Finally, our physical health is also affected by negative words and language. Research has shown that chronic exposure to negative language can lead to increased long-term stress levels, compromised immune function, and cardiovascular problems . When we encounter negative words, our bodies react by releasing stress hormones like cortisol. Prolonged exposure to cortisol can weaken the immune system, making us more susceptible to illnesses. Furthermore, it can disrupt our sleep patterns, impair digestion, and even contribute to weight gain. The mind-body connection is a powerful phenomenon, and negative words can disrupt this delicate balance, ultimately affecting our overall health.
Insights from religion
One of religion's primary teachings and goals is to guide people to be good humans by attaining the best character. That is why religion takes a holistic approach and emphasizes the interconnectedness of the mind and body at both the individual and societal level. Abrahamic religions underline the power of the spoken word and its potential to shape reality. In the Bible, specifically in the book of Proverbs, it is written, “Death and life are in the power of the tongue, and those who love it will eat its fruits” (Proverbs 18:21). This verse underscores the profound impact of our words on our lives and those around us. Negative statements, such as harsh criticism, insults, or cursing, can potentially harm the recipient and the speaker. For instance, the teachings of Islam tell believers to avoid gossip and slander, recognizing that such behaviors not only harm the target but also affect the mental state of the speaker. Judaism also teaches the importance of "Shalom" or peace and well-being, so living in harmony with others and avoiding negative speech can contribute to peaceful societies.

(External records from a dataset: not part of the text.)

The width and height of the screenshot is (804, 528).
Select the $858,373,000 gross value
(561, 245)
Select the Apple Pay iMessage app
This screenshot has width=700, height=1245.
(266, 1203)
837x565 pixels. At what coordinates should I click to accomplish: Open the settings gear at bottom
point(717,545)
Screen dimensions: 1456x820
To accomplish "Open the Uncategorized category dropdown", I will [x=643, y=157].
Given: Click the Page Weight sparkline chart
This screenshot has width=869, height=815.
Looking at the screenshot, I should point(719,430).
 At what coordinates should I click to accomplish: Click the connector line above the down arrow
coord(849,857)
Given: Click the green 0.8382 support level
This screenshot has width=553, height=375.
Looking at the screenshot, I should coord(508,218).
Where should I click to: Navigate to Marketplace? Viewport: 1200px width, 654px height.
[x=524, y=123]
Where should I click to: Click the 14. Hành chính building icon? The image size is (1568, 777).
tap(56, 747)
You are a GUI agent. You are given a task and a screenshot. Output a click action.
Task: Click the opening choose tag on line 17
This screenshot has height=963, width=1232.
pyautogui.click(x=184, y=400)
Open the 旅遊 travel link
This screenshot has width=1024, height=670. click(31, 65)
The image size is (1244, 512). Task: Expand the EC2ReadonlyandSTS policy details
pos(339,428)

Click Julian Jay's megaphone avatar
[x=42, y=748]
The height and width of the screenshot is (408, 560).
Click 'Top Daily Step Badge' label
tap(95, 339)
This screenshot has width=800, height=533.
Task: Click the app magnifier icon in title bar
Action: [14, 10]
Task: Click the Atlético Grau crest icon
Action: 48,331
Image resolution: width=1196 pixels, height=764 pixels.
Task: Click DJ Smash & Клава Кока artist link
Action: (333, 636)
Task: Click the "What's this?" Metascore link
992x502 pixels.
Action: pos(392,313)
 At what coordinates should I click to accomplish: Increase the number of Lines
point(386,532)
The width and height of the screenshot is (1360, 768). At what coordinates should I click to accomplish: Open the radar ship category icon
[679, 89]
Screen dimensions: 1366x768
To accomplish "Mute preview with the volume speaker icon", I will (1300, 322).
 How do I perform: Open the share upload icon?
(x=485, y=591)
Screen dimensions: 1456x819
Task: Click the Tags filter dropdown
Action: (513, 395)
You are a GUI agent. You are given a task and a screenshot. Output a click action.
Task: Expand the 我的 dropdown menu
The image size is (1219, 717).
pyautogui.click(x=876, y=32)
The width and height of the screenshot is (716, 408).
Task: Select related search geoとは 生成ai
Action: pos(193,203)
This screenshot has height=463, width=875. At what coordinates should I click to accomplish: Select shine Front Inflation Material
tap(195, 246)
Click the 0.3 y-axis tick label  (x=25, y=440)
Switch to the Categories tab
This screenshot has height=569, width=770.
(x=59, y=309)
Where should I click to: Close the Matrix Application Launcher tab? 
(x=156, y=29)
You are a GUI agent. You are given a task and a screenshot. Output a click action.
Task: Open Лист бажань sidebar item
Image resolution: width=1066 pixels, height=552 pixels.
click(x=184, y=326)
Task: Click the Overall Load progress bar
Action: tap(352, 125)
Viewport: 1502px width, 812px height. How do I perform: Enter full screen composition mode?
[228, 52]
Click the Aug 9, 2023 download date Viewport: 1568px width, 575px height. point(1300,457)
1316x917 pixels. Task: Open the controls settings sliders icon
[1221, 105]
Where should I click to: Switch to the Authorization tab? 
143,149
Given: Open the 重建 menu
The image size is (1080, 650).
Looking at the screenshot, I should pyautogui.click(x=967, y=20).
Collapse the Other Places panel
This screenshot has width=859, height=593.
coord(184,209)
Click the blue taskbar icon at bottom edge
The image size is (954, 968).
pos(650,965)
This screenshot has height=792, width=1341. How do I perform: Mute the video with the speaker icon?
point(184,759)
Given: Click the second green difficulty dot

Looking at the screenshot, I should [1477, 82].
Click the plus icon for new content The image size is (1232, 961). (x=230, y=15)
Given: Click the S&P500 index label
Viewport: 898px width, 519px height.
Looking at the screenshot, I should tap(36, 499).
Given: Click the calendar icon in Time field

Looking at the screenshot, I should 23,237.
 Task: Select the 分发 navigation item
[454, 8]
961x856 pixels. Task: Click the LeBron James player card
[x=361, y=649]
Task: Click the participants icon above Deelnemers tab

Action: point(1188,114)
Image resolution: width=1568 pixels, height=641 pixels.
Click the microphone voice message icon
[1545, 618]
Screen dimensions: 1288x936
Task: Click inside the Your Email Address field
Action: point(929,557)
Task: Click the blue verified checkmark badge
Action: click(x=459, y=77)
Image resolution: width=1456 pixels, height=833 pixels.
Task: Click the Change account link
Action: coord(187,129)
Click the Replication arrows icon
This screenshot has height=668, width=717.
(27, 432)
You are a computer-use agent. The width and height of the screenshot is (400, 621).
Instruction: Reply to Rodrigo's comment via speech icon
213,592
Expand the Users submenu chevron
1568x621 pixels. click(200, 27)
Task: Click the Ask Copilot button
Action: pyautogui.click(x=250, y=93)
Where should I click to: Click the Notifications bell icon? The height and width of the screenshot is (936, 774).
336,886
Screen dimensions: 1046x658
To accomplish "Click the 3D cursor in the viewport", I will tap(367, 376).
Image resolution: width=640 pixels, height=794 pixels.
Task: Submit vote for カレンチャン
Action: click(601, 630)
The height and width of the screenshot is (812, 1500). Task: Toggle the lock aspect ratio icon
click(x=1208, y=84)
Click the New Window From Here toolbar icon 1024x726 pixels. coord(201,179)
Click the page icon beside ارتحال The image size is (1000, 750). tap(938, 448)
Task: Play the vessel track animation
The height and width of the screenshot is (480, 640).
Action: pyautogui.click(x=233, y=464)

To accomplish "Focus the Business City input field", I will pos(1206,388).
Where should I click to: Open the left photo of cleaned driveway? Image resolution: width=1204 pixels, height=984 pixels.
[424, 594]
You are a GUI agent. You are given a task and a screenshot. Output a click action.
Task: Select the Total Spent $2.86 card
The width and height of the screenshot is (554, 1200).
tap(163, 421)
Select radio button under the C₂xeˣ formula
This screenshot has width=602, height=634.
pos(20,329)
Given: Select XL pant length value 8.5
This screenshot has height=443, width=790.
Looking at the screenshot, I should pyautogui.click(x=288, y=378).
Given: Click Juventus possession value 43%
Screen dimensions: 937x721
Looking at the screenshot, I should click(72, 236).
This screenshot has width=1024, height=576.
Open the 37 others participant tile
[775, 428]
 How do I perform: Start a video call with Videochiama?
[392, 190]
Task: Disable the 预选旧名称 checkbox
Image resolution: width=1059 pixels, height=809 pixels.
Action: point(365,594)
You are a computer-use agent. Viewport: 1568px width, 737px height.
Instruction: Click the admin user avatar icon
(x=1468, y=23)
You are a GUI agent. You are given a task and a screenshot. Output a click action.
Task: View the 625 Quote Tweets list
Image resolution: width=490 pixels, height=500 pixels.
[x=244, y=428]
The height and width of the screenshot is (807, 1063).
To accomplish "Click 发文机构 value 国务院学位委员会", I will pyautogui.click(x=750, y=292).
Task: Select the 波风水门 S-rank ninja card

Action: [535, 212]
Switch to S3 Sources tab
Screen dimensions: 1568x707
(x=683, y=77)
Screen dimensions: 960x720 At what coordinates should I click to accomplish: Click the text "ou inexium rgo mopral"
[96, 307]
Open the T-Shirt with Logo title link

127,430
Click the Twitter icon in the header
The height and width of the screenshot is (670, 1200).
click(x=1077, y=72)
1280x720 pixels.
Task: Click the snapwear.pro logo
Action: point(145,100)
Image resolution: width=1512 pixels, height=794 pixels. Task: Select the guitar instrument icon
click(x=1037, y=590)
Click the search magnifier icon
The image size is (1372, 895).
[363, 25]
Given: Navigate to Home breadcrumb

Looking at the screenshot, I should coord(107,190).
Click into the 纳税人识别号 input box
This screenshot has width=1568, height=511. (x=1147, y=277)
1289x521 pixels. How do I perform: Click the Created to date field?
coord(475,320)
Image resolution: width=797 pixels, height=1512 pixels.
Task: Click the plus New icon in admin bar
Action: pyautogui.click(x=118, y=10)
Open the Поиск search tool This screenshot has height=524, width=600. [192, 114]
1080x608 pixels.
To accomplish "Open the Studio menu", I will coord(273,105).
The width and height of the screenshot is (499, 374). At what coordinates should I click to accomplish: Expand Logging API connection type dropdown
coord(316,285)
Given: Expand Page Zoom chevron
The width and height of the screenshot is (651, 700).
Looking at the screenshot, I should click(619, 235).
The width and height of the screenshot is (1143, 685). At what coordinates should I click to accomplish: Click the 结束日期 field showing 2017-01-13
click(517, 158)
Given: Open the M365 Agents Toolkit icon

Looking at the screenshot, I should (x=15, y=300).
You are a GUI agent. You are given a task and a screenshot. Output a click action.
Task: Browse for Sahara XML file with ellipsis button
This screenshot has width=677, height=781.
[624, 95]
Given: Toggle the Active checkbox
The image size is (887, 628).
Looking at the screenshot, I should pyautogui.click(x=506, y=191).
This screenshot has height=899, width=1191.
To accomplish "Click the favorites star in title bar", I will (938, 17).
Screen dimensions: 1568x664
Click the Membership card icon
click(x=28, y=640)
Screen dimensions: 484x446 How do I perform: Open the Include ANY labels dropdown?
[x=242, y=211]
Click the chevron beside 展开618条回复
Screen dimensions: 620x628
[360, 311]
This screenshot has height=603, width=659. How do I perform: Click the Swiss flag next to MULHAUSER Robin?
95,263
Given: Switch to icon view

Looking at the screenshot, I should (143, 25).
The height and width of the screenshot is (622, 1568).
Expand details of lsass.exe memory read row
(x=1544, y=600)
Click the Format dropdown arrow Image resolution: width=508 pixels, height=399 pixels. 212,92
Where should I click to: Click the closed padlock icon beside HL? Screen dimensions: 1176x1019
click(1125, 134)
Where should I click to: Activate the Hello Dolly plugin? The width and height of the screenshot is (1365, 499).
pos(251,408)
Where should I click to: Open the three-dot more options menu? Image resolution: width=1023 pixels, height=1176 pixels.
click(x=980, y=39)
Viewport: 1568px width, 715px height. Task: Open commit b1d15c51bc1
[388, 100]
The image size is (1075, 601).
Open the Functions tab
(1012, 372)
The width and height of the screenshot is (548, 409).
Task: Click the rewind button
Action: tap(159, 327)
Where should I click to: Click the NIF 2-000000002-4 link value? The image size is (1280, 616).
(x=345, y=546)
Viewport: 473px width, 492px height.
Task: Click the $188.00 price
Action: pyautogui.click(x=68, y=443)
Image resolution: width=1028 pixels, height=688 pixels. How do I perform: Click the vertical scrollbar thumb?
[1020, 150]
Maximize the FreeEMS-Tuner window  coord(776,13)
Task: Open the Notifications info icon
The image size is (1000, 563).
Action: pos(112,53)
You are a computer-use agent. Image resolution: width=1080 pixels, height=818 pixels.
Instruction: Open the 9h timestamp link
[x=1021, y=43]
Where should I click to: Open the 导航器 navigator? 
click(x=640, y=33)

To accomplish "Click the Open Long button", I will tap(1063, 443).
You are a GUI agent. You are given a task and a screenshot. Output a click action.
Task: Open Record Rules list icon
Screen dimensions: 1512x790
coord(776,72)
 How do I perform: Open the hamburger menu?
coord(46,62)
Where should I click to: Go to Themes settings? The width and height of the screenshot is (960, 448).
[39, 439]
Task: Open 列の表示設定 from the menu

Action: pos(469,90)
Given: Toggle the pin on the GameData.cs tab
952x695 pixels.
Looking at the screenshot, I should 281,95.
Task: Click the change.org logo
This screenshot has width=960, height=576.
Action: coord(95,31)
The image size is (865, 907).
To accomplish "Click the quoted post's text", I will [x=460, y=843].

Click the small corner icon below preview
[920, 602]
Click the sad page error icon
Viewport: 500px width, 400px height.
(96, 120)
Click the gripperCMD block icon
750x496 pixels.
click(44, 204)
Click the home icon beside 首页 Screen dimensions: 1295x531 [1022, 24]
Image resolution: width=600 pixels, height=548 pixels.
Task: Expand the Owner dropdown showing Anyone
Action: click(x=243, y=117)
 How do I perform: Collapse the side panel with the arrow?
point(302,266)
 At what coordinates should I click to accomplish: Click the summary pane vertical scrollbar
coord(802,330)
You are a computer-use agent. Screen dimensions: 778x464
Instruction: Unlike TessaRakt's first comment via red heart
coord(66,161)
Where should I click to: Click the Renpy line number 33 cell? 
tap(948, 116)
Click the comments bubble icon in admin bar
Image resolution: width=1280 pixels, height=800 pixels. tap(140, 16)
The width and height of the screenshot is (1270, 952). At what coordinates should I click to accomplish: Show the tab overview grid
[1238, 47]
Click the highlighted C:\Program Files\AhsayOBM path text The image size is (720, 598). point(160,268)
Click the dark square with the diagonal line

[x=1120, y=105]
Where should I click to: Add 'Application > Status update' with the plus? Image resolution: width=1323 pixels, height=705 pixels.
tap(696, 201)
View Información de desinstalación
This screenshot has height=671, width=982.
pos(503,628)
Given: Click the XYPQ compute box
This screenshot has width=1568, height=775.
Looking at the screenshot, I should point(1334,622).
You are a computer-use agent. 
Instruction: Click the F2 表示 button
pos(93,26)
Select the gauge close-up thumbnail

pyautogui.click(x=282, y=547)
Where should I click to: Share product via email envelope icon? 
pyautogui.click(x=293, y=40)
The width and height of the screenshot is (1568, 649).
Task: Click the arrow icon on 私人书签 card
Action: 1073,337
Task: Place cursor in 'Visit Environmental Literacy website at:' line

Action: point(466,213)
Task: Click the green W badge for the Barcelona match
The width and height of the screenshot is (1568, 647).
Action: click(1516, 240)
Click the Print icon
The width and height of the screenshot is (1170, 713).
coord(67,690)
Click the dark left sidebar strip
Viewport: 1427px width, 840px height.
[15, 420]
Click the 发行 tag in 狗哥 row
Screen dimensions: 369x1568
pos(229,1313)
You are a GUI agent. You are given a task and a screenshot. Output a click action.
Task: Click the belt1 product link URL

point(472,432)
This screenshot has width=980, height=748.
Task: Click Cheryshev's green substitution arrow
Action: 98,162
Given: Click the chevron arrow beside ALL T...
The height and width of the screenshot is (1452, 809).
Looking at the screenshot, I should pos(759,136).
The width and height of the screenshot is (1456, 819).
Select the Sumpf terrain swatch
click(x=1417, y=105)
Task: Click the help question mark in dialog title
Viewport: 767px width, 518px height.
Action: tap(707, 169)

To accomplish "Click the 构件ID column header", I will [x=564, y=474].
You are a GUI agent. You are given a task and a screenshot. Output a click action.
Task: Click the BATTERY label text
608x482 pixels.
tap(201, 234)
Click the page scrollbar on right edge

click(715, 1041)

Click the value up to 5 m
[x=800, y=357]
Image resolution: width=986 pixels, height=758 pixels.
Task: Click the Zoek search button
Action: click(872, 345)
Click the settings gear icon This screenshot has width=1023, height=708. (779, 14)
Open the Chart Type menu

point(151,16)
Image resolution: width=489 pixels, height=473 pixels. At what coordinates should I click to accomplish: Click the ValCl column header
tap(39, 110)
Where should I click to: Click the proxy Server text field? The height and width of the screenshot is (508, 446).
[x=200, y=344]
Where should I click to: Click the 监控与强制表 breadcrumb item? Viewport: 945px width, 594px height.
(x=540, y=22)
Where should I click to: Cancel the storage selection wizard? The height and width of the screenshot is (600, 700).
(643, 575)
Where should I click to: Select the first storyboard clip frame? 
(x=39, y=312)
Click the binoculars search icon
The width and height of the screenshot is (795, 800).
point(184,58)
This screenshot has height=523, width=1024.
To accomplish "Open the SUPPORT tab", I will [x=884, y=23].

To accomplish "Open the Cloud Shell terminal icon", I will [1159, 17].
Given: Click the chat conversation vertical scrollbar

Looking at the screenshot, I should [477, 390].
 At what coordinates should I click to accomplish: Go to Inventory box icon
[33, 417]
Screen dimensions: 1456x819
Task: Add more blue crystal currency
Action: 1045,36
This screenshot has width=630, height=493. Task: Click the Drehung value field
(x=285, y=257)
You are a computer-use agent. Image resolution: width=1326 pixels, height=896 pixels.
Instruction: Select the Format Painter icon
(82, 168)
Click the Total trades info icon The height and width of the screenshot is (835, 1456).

In the Islamic tradition, the Qur’an and the Prophet’s tradition emphasize the significance of using positive language and caution against the harmful effects of negative words. “Tell My believing servants to say only what is best. Satan certainly seeks to sow discord among them. Satan is indeed a sworn enemy to humankind” (Qur’an, Isra 53). God encourages believers to speak in a manner that promotes harmony, compassion, and empathy. Negative words, on the other hand, foster discord, hurt, and, lead to emotional distress and strain on relationships. The following hadith also highlights the importance of using kind and gentle words in our interactions. Prophet Muhammad (peace be upon him) exemplified the power of positive speech, emphasizing the impact of kind words on emotional well-being. He stated, “Verily, God is gentle, and He loves gentleness. He rewards for gentleness what is not granted for harshness, and He does not reward anything else like it” (Muslim 2593). He also stated, “The believer does not insult others, he does not curse others, he is not vulgar, and he is not shameless” (Tirmidhi 1977).
Negative words can disrupt the delicate balance of the human body, leading to stress, anxiety, and even physical ailments. Prophet Muhammad (peace be upon him) emphasized the importance of guarding one's speech, stating, “Whoever believes in God and the Last Day should speak good or remain silent” (Bukhari 6136). This wisdom highlights the importance of a positive mindset, refraining from negative self-talk, and promoting uplifting language in our interactions. Finally, the Qur’an offers guidance to individuals experiencing emotional distress. It encourages seeking comfort in prayer, remembrance of God, and connecting with positive and supportive individuals: “Those who have believed and whose hearts find rest and contentment in remembrance of, and whole-hearted devotion, to God. Be aware that it is remembrance of and whole-hearted devotion to God that hearts find rest and contentment” (Rad 28). These practices and avoiding negative words can significantly improve mental well-being and foster a positive psychological state.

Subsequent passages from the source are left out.